Desse casamente nasceriam (de 1785 a 1808) nove filhos (quatro rapazes e cinco raparigas). Nove netos, portanto, do Abade de Jazente. Três deles (José Joaquim, Francisco e Joaquim) partiram da cidade do Porto, no brigue Flora, rumo ao Brasil, em 24 de Abril de 1812. O primeiro dedicou-se à vida religiosa, no Rio Grande do Sul, após ordenação na cidade de S. Paulo. O que não o impediu (diga-se) de se tornar também fazendeiro, em 1829, no município de Pelotas, do referido Estado do Rio Grande do Sul, após parceria com seus irmãos Joaquim (1820) e Francisco (1824) em negócio de escravos.

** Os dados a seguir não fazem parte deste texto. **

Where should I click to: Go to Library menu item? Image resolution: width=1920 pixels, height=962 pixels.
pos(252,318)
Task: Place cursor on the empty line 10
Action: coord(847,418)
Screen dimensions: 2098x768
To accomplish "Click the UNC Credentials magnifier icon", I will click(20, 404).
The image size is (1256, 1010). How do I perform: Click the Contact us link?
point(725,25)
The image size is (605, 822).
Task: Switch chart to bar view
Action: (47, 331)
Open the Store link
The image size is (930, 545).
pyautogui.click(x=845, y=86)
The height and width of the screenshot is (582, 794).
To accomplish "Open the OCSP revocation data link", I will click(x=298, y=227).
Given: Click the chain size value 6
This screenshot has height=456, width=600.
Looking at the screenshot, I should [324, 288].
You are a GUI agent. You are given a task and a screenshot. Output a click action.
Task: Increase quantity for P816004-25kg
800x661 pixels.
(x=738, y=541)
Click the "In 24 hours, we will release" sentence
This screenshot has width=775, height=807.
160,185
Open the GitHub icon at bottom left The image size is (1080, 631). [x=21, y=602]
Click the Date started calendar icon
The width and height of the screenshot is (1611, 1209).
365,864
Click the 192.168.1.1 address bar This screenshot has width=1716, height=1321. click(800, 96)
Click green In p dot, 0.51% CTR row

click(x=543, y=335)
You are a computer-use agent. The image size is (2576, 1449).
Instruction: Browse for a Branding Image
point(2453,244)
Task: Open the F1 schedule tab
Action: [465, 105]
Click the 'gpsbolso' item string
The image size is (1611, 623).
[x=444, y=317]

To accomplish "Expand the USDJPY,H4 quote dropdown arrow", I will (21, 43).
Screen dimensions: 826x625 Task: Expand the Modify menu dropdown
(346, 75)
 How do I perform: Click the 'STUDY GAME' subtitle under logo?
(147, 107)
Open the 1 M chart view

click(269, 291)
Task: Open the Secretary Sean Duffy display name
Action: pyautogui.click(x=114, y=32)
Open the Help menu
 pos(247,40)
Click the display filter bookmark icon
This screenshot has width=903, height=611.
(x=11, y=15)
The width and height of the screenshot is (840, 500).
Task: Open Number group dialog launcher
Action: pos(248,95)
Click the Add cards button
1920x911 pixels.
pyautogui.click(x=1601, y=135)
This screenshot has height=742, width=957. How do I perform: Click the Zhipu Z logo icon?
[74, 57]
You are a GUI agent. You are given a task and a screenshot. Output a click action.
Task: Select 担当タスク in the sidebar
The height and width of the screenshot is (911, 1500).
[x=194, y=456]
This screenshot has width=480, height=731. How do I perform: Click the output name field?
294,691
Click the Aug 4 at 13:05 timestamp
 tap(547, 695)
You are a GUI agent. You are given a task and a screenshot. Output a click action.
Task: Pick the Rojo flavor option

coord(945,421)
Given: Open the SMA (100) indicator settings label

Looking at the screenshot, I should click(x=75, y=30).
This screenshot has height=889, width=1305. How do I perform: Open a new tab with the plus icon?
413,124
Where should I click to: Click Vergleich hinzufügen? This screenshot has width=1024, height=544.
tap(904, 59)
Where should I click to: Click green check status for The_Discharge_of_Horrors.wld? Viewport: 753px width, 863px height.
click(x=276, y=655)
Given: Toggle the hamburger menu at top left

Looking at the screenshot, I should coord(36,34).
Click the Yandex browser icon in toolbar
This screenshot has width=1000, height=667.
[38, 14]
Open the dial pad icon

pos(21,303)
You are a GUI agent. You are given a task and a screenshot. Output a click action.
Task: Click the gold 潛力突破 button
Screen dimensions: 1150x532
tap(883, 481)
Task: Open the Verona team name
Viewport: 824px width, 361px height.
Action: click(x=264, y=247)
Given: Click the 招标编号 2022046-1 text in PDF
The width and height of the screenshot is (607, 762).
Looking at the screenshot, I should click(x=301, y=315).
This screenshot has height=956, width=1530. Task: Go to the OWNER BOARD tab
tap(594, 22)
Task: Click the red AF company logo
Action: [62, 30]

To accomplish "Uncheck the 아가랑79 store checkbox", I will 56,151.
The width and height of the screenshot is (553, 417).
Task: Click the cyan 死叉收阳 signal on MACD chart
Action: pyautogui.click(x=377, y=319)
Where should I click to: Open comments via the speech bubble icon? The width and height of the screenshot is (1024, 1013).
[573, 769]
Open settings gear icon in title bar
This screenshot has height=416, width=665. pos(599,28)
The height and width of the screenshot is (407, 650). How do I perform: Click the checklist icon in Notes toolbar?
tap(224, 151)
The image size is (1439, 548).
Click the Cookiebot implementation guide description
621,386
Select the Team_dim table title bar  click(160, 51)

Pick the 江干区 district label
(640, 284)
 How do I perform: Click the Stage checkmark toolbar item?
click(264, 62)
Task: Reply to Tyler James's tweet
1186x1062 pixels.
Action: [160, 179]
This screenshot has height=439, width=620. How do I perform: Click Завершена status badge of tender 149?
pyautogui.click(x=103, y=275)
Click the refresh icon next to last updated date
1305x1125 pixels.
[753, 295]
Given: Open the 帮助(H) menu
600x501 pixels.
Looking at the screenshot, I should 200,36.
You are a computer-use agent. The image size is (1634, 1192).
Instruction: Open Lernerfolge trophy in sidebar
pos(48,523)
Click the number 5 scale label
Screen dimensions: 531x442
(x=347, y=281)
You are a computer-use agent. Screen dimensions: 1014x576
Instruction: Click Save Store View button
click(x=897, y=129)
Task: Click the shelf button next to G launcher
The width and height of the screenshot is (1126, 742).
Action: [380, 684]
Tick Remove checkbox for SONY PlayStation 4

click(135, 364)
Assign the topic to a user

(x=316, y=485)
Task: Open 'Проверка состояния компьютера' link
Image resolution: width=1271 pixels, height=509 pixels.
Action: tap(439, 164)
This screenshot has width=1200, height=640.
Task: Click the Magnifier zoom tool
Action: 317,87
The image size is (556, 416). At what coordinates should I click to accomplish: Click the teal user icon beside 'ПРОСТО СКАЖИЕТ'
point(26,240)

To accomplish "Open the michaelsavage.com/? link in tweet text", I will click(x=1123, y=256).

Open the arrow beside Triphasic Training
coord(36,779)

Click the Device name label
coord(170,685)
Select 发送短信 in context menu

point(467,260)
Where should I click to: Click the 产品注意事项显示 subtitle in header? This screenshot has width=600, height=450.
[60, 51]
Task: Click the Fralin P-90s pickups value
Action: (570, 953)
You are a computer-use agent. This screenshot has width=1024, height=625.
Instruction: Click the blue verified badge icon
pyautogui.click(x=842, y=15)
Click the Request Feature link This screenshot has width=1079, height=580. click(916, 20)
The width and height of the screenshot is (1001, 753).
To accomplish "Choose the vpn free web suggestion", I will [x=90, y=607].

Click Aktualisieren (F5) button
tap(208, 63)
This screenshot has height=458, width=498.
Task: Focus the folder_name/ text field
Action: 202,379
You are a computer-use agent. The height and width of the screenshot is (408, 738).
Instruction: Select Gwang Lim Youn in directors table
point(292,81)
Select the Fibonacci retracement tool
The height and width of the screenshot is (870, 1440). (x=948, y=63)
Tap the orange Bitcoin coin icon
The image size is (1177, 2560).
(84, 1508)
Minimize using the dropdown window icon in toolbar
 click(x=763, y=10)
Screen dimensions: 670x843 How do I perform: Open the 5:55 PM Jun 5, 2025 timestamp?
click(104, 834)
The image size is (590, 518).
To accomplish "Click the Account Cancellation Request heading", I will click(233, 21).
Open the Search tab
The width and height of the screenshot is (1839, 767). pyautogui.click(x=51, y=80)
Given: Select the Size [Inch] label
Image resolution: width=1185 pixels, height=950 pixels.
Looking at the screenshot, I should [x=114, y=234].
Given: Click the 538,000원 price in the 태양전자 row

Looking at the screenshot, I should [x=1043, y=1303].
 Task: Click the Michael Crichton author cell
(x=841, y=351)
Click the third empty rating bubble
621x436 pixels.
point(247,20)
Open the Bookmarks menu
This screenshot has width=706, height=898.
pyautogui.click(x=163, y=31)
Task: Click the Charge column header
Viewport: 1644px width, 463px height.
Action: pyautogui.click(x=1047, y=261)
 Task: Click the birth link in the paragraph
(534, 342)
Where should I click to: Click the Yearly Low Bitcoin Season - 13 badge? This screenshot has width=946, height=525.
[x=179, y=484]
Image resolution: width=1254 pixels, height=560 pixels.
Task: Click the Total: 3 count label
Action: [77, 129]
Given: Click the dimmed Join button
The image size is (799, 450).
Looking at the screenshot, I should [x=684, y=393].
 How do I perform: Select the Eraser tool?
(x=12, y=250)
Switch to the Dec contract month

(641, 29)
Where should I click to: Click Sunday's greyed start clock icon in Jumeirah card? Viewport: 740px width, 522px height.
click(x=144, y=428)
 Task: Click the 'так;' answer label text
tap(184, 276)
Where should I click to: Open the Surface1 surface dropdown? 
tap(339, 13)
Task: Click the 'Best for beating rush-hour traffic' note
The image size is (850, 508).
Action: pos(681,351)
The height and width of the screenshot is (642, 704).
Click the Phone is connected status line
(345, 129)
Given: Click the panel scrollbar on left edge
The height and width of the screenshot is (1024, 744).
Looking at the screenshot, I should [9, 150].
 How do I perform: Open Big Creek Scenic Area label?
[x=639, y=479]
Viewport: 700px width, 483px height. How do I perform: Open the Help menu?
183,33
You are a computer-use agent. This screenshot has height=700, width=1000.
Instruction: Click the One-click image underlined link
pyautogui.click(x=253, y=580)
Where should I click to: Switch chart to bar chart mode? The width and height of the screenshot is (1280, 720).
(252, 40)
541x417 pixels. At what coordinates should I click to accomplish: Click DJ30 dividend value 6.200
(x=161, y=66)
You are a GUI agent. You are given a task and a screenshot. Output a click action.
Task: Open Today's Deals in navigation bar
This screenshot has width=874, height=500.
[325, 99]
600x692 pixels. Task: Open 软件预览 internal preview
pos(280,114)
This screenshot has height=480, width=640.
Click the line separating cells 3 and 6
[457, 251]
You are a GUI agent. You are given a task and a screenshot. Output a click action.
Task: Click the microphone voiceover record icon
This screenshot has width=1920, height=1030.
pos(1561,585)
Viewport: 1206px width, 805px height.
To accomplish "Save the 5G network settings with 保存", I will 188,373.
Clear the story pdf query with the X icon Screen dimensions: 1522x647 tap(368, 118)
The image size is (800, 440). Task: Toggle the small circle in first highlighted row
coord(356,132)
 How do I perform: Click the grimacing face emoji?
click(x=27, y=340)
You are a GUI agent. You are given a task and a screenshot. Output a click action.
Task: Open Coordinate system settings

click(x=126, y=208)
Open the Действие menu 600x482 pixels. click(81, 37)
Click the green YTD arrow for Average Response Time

Paulino António Cabral, como se disse, faleceu em 1789, ano do início da Revolução Francesa (acontecimento de que, seguramente, lhe chegaram os ecos). Que se saiba, nada escreveu sobre o assunto. Mas a França não está ausente da sua poesia. E o “mundo” que os franceses encontraram em Portugal, particularmente em Amarante, está sobejamente retratado na sua obra. Nesse aspecto (entre outros, naturalmente) a poesia de Paulino António Cabral é um documento importante para todos quantos pretendam compreender algumas realidades sociológicas (e psicológicas) de um país que gastava “cruzados mil a mil / inda que a renda seja tal ou qual”. Portugal, ontem como hoje (como diria o Abade poeta), “enquanto não chega o S. Miguel” persiste em fazer sempre o mesmo “papel”.